Ronnie Lott once said you didn’t know what kind of team you really had until the tenth game of the season. As it so happens, next Monday’s game against Chicago will be game number ten for the 49ers.
I don’t wish to be alarmist, but it’s quite necessary to win that game. Four of the following five games are on the road and none of those road games will be a gimme. Far from it. Rams, Patriots, Saints, and Seattle.
It’s tough to get a handle on this year’s team. One week, they look like the class of the NFL and the next they look like they’re taking a class on the NFL. It appears as though Jim Harbaugh is finding it tougher to achieve the same level of consistent motivation in his second year of “Who’s got it better than us?”

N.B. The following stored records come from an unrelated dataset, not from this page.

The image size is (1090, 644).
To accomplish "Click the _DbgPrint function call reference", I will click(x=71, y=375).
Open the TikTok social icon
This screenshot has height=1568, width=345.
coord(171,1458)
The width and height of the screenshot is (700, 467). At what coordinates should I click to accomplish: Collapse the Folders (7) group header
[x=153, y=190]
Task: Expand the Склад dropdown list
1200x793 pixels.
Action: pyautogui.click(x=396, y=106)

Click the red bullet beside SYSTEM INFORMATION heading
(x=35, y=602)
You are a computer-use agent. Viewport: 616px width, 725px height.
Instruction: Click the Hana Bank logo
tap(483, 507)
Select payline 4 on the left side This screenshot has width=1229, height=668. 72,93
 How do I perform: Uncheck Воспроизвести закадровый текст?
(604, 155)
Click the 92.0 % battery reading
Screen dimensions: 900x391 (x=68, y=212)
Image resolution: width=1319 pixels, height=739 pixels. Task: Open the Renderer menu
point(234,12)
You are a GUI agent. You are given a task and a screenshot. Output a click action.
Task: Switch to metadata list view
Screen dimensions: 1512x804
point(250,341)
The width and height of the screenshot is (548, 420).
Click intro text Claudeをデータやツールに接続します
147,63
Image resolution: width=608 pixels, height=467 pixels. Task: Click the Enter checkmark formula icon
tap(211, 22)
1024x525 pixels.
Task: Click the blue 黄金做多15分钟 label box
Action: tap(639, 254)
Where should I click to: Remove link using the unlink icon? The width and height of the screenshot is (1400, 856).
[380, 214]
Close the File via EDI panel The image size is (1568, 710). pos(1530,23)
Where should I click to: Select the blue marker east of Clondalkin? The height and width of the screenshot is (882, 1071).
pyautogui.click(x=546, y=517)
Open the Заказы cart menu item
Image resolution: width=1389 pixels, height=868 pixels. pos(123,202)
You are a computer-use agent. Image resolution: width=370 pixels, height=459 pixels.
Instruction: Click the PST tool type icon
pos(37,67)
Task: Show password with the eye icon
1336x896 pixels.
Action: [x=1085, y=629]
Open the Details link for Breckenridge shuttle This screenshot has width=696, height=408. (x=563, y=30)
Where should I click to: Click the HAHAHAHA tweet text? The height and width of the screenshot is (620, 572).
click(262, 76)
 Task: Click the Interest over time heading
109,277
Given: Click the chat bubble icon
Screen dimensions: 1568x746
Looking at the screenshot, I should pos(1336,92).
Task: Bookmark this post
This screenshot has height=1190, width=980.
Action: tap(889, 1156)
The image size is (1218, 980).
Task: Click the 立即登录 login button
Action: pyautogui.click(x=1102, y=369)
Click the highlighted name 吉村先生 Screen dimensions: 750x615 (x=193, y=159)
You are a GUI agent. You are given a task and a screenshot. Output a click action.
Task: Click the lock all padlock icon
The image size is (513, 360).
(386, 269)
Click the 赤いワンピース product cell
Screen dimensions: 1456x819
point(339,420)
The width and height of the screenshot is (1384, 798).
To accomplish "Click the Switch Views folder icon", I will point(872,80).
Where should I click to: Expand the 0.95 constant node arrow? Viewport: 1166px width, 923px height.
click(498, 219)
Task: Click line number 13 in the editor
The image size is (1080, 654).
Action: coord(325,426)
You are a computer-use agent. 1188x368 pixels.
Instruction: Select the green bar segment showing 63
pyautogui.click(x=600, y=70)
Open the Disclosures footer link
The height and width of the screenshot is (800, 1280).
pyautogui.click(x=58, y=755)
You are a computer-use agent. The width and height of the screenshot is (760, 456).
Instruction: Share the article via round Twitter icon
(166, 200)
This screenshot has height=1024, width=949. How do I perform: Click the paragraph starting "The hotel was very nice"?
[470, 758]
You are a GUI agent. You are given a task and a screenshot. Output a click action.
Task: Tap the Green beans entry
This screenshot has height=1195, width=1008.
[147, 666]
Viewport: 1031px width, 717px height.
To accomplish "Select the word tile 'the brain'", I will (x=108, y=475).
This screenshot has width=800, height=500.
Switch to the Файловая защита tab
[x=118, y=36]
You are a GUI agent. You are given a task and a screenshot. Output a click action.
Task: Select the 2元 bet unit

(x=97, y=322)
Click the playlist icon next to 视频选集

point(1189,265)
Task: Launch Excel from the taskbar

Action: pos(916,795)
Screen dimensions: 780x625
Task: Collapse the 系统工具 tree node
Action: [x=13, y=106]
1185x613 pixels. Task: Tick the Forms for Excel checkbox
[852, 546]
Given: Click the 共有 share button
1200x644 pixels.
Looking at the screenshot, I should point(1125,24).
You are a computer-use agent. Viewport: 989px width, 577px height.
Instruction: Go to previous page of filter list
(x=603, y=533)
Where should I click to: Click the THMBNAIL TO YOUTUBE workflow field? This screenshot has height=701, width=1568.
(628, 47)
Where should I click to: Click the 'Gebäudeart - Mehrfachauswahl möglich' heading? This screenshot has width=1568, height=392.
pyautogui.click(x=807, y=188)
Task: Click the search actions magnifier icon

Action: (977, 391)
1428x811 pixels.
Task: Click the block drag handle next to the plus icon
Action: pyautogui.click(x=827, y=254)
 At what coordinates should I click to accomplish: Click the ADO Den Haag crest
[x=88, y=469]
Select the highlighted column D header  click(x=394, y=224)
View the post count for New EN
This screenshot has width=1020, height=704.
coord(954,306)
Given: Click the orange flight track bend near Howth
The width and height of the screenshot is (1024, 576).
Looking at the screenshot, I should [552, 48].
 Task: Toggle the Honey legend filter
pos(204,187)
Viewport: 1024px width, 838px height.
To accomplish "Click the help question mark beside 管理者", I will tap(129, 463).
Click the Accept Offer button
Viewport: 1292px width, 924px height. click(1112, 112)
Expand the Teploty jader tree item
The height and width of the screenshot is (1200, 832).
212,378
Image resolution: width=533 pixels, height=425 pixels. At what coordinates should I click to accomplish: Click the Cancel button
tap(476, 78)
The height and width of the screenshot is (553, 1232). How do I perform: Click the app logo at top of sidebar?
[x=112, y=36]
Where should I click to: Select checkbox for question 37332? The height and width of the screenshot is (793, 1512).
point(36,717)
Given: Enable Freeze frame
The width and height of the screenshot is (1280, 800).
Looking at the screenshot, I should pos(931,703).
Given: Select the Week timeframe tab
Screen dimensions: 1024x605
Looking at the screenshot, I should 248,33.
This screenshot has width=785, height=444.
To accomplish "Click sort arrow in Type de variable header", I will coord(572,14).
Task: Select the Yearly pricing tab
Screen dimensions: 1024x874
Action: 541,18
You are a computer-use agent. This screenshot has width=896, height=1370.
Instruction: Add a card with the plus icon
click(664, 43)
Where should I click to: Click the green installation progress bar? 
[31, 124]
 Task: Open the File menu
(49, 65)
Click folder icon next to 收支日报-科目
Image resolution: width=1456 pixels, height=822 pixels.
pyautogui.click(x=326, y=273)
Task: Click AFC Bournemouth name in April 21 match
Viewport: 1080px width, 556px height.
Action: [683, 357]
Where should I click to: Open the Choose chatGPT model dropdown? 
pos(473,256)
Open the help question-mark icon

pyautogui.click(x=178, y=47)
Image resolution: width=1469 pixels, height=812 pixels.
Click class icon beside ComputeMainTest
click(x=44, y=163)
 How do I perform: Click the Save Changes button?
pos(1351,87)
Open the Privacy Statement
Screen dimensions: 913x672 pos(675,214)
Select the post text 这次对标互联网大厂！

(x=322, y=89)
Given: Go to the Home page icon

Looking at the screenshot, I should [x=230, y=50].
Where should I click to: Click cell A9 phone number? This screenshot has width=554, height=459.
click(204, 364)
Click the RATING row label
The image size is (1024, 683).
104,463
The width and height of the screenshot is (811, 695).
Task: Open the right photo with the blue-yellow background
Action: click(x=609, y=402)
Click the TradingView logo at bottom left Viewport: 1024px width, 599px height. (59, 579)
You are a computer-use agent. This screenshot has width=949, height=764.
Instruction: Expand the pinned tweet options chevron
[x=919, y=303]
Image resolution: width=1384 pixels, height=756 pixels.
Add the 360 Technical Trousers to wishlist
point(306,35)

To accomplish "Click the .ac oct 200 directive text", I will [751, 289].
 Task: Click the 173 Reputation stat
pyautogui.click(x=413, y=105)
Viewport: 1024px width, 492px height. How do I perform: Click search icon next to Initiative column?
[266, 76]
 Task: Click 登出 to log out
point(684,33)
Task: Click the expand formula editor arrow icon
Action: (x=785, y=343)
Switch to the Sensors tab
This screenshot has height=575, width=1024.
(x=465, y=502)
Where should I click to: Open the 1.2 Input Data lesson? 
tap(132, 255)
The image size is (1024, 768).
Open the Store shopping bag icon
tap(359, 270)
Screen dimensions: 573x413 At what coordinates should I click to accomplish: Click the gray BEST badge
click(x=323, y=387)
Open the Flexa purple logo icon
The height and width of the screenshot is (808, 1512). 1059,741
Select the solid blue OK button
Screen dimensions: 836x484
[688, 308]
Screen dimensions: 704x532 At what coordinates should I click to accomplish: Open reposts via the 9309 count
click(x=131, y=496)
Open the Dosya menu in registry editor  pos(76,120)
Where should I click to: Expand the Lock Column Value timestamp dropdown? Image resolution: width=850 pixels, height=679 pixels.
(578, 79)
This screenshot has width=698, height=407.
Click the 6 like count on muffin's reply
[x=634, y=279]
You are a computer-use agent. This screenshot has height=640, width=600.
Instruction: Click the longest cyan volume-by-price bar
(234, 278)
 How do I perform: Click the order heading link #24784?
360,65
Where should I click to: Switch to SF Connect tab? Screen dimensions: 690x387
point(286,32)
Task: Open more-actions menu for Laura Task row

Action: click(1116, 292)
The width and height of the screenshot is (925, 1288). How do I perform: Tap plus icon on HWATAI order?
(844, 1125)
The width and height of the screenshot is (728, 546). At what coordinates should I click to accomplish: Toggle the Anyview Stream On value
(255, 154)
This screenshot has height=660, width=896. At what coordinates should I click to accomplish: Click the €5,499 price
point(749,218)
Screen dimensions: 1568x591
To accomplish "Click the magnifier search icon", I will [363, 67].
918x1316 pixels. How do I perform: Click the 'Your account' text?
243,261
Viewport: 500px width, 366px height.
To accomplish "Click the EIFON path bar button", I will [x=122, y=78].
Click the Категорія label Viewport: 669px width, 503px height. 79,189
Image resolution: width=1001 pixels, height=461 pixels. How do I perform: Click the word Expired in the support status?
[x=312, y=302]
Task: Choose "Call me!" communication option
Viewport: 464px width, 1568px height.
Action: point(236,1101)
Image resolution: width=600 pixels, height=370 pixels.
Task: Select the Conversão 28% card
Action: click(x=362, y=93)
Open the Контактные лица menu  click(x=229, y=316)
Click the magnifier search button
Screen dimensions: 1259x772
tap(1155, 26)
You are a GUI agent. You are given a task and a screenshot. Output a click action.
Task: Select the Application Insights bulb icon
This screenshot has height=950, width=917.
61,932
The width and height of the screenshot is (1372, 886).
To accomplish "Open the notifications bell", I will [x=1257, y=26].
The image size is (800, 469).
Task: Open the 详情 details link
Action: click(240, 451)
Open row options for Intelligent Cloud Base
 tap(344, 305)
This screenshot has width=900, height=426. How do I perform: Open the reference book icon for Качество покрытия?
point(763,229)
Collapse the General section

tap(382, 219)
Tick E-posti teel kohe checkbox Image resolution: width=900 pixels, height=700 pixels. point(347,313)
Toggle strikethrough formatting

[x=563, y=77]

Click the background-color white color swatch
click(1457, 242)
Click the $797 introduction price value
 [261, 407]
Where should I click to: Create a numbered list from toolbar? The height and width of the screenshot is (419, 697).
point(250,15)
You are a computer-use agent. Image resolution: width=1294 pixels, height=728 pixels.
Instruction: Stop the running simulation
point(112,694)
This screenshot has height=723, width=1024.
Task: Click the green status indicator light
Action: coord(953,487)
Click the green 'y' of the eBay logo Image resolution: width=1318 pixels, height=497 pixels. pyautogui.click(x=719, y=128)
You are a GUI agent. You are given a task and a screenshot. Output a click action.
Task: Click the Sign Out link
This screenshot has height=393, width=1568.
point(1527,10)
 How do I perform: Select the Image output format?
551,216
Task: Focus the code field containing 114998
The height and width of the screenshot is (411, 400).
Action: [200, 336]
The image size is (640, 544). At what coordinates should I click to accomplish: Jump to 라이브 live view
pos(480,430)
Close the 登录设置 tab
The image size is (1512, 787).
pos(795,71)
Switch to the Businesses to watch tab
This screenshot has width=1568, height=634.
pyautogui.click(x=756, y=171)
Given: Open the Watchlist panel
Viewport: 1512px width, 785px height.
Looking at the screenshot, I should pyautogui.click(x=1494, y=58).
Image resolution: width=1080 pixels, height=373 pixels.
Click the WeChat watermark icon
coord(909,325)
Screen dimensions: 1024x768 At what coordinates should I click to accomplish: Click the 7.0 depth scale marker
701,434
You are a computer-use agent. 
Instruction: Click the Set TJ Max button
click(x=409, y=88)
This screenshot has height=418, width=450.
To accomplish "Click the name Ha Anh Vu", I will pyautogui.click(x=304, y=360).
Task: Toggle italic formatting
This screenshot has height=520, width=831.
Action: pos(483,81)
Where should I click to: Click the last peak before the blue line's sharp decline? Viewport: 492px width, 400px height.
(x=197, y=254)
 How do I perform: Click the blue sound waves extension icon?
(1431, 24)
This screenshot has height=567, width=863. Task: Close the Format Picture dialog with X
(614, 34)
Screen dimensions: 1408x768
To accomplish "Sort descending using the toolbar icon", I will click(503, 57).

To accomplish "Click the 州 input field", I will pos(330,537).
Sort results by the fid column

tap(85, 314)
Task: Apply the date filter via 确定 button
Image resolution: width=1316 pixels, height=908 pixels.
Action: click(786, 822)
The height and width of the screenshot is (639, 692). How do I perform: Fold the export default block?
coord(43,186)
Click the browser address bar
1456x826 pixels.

If this is a problem, it’s one he never had to face while coaching college ball. In college, the turnover from year to year brings a constant supply of newbie eardrums into the locker room that have never heard any of the coach’s rah rah speeches before. In the pros, these rahmanations can get old in as little as two years. We all saw how fast Mike Singletary lost his motivational power in year two of his tenure.
Learning to motivate pro players year after year is probably a skill set Harbaugh has not yet mastered. He should have a few ideas about it, though, since he was in the league as a player for several years, and must have a memory for what did and didn’t get tiresome to hear.
In his favor, he’s a bit of a nutjob, which is always going to be more appealing to young guys than a buttoned-down fellow like, oh say, Mike Nolan. But, in the end, winning games is the only way any coach can retain the attention of his team over the long haul.
The overriding question for today, however, is who the starting QBs will be in next Monday’s game. Both Jay Cutler and Alex Smith were knocked out of Sunday’s games with concussions. We’ll discover sometime this morning whether both or either or neither of the two will be playing next week.
The ESPN announcing team would probably favor Cutler vs 49er backup QB Colin Kaepernick as the ideal pairing. Cutler is always fun to praise and condemn, all in one offensive series sometimes. Plus his personality will have the cameras following his every sideline grimace, sneer, yawn, whatever facial posture. His backup, Jason Campbell, is a bland fellow that even Jon Gruden would have trouble working up any decibels about.
Kaepernick, of course, is seen by many as the eventual successor to Smith’s tenure as 49er QB and that along with Kaepernick’s obvious physical skills would have Jon frothing from both nostrils. Smith is probably as bland as Campbell, though it’s doubtful Campbell ever had a streak like Smith has been on — completing 26 of his last 28 passes, for 307 yards, 4 TDs, 0 ints, and a 151.9 QBR.
One thing ESPN won’t be complaining about is the matchup itself. Both the 49ers and the Bears are leading their divisions and trying to hold off tough challengers — the Seahawks and the Packers. If the Niners lose, they’ll still be clinging to a half-game lead. If the Bears lose, they’ll suddenly be in second place and likely to stay there.
As John Madden might say in describing this game: “This is a FOOTBALL game, folks!”